The electrografting of oligoethylene glycol or (OEG)ylated carbazole linear dendrons and their protein adsorption resistance properties have been investigated by surface plasmon resonance (SPR) spectroscopy. A series of the carbazole dendron generations, G₀, G₁, G₂ were synthesized and electrodeposited by cyclic voltammetry (CV) on Au-glass substrate which also served as a surface for evanescent waveguide excitation in SPR. In addition, the films were characterized by in-situ electrochemical SPR (EC-SPR), static water contact angle, and X-ray photoelectron spectroscopy (XPS) measurements. It was observed that electropolymerized films prepared from the higher generation linear-dendron G₂, is most effective in preventing non-specific protein adsorption as observed by SPR kinetic measurements using fibrinogen as model protein. Film thickness also played a critical role in protein adsorption resistance - electrodeposition approaching monolayer thickness gave the highest protein resistance. In addition, the films were evaluated for non-specific protein binding against the smaller proteins, lysozyme and bovine serum albumin (BSA). The study provides insight to manipulating the architecture and composition of protein resistant materials deposited on metals and semi-conducting substrates and their possible use in biomedical applications.

Introduction

Investigating the physical adsorption of proteins onto solid substrates is a key step for evaluating the performance of biomedical devices, biosensors, and bio-microfluidic systems. Non-specific binding can reduce the functionality of an interface that is potentially useful in bio-recognition or bioimplant devices, i.e. by fouling or producing high background noise and “false positives”. In tissue contacting applications, non-specific protein adsorption may promote the adhesion of macrophages and other cells, leading to inflammatory and foreign body responses. For devices in contact with blood, even small quantities of adsorbed protein may initiate coagulation as well as platelet adhesion and activation, leading ultimately to thrombus formation. The biofouling of surfaces initiated by the random, non-specific adsorption of proteins can result in the loss of useful lifespan or efficacy for prostheses, implanted biosensors, and contact lenses; decreased accuracy and detection level of protein and DNA arrays in drug discovery/clinical diagnoses; exogenous species invasion in isolated ecosystems; and in industrial applications, increased costs for maintenance and corrosion mitigation [1], [2], [3], [4]. Preventing non-specific protein adsorption is thus of critical importance in the design of surfaces and of significant value to biotechnology, health care, energy, and marine industries.

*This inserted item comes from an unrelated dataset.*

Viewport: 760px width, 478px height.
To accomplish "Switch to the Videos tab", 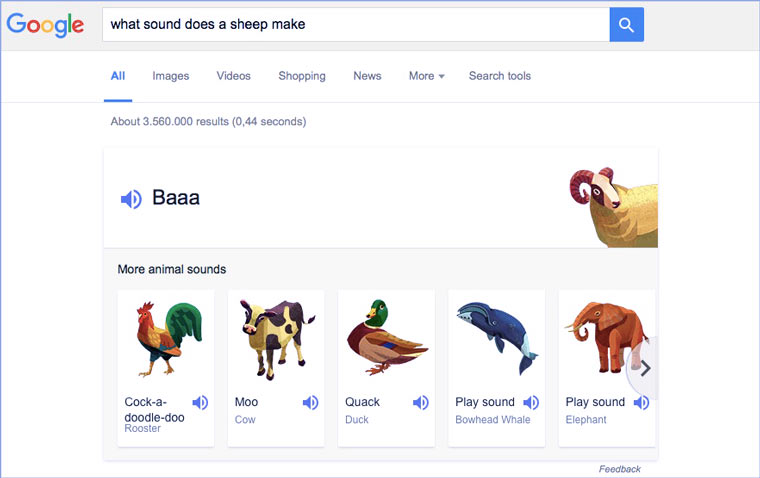I will click(x=233, y=76).
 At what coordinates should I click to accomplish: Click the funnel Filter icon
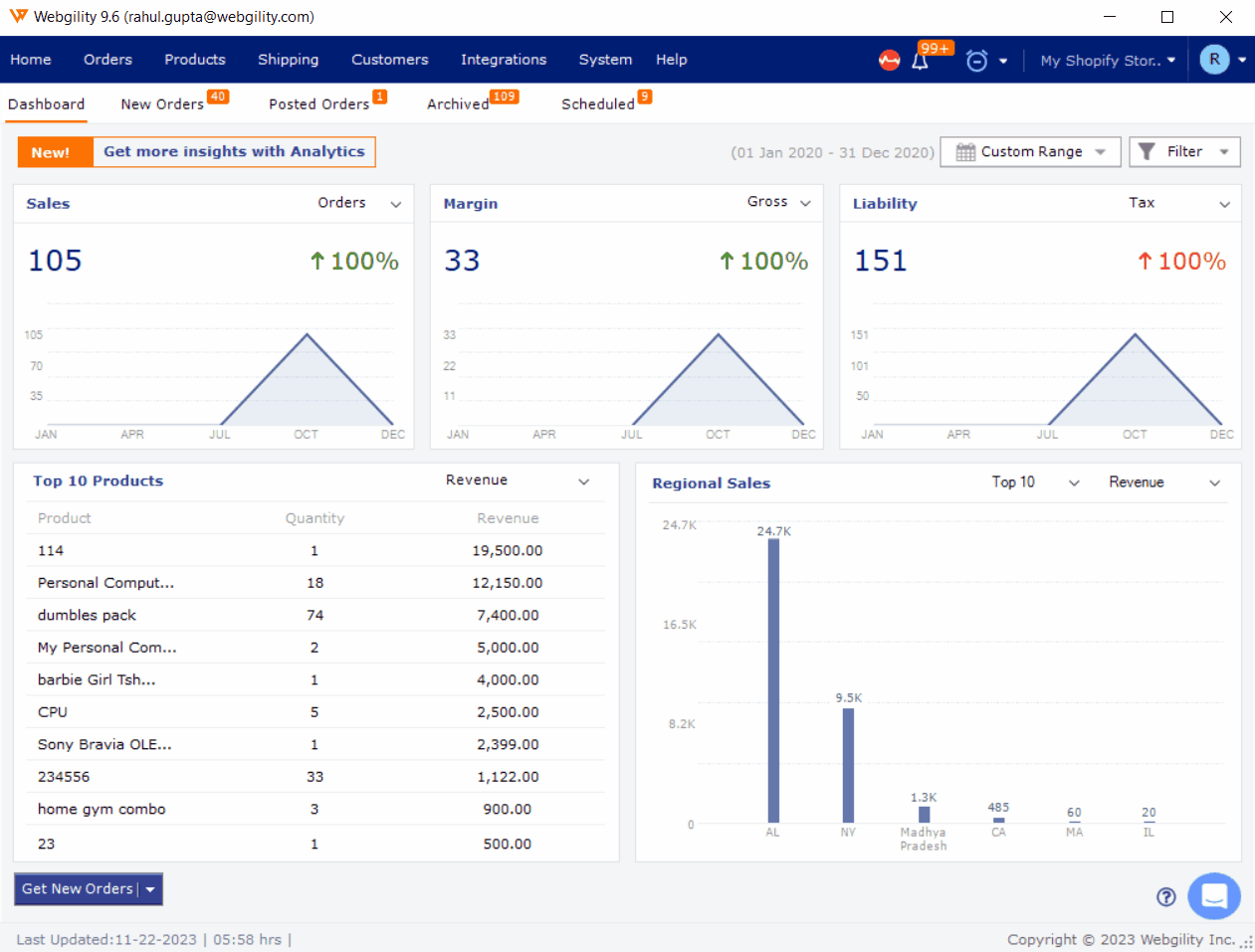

For anti-thrombogenic implants, three types of materials, including heparin, poly(ethylene glycol) (PEG), and phospholipids, have been commonly employed for surface modification with polymers or self-assembled monolayers (SAMs) [5], [6], [7]. Biomaterial surfaces modified with heparin have become a major coating technique commercially to prevent thrombin activation of existing materials. However, this approach lacks long-term stability for implantation. Recently, the use of lipid films to prevent protein adsorption is seen as a potential alternative to other materials. On the outer surface of a cell, zwitterionic lipid phosphorylcholine (PC) is a major component and is known to be non-thrombogenic [7]. Methacryloyloxyethyl phosphorylcholine (MPC)-based copolymers have become one of the major synthetic biocompatible materials [8]. However, such films can be unstable in solution in the presence of albumin and are prone to detachment when passed through an air/water interface [9], [10]. A well-established strategy to improve the biocompatibility of a surface is grafting poly(ethylene glycol) (PEG) [11], [12], [13], [14], [15]. PEG-based materials are commonly used to effectively resist non-specific protein adsorption even with long-range properties. However, PEG is a polyether that can autoxidize, especially in the presence of oxygen and transition metal ions found in most biochemically relevant solutions [12]. Still, its relative success as a protein-resistant coating, as well as the number of literature on the biological interaction of PEG, have made it the gold standard for most new studies of non-fouling surfaces.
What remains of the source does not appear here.